- [Fragmento proporcionado]
:::::

Desmesurado Blasco Ibáñez



Sueños de revolucionario. Entrevistas
Edición de Emilio Sales y Francisco Fuster
Fórcola. Madrid, 2019.

Los límites entre literatura y periodismo no están nada claros. Y no solo porque buena parte de la mejor literatura de los siglos XIX y XX se publicara, antes que en libro, en los periódicos, sino porque, desde los artículos de Larra, sabemos que el buen periodismo puede ser también literatura, para muchos la literatura.
            Por eso las hemerotecas están llenas de libros dispersos que solo esperan la mano del editor diligente que les diga “levántate y anda”, que reúna los desperdigados fragmentos en un volumen y lo ponga a disposición de los lectores.

:::::

- [Material proporcionado]
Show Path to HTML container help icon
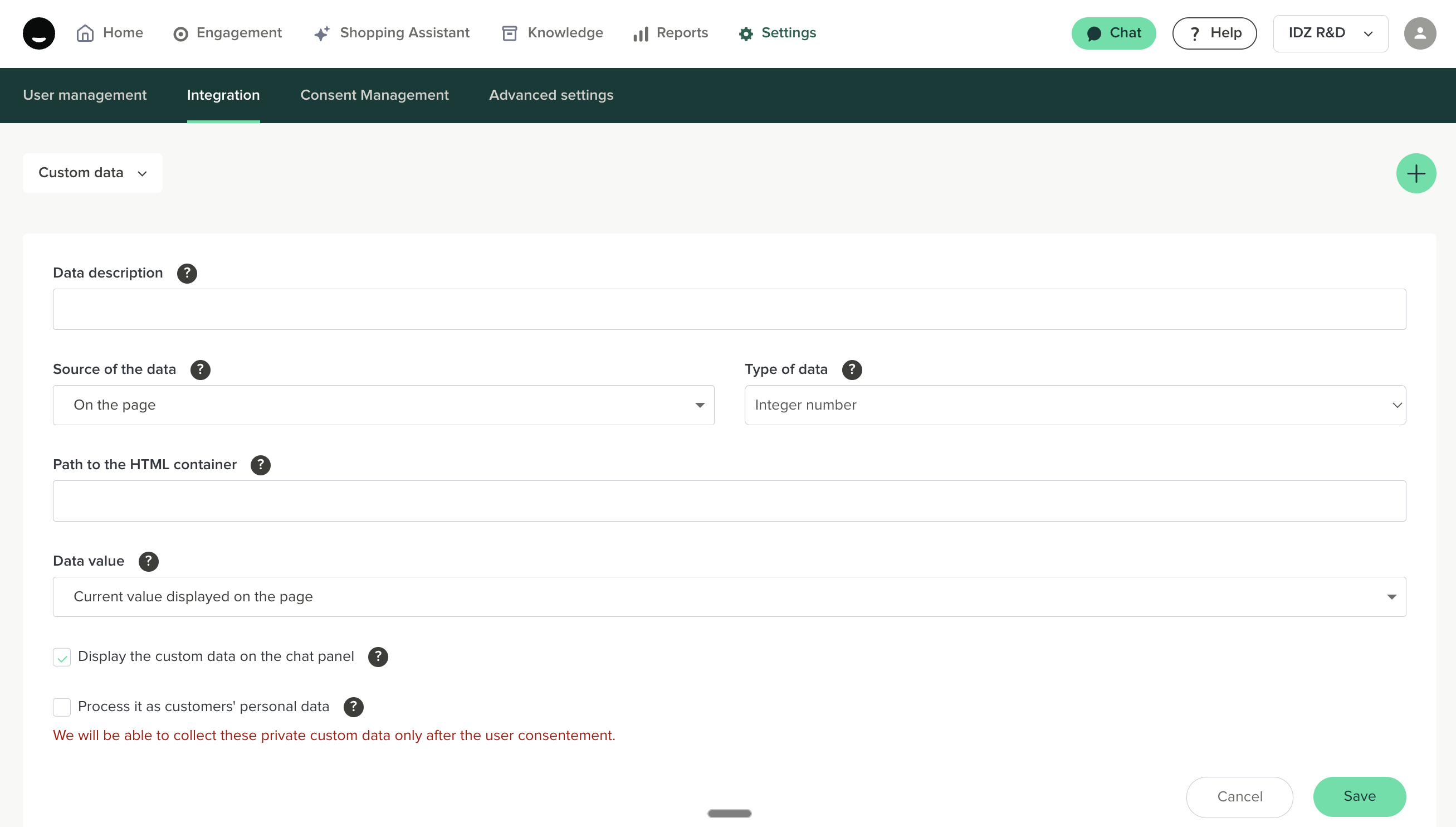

:::::

- [Tarea planteada 1] Resume con menos palabras el párrafo del fragmento proporcionado que comienza con "Los límites entre literatura y periodismo", conservando sus datos principales.
- [Tarea planteada 2] Según el fragmento proporcionado, ¿quiénes firman la edición de "Sueños de revolucionario. Entrevistas"?
- [Tarea planteada 3] Transcribe del fragmento proporcionado el tramo que va desde "Desmesurado Blasco Ibáñez" hasta "muchos la literatura.".

- [Solución propuesta 1] La frontera entre literatura y periodismo es difusa. Buena parte de la mejor literatura de los siglos XIX y XX apareció en periódicos antes que en libro, y desde los artículos de Larra se sabe que el buen periodismo también puede ser literatura.

- [Solución propuesta 2] Emilio Sales y Francisco Fuster.

- [Solución propuesta 3]
Desmesurado Blasco Ibáñez



Sueños de revolucionario. Entrevistas
Edición de Emilio Sales y Francisco Fuster
Fórcola. Madrid, 2019.

Los límites entre literatura y periodismo no están nada claros. Y no solo porque buena parte de la mejor literatura de los siglos XIX y XX se publicara, antes que en libro, en los periódicos, sino porque, desde los artículos de Larra, sabemos que el buen periodismo puede ser también literatura, para muchos la literatura.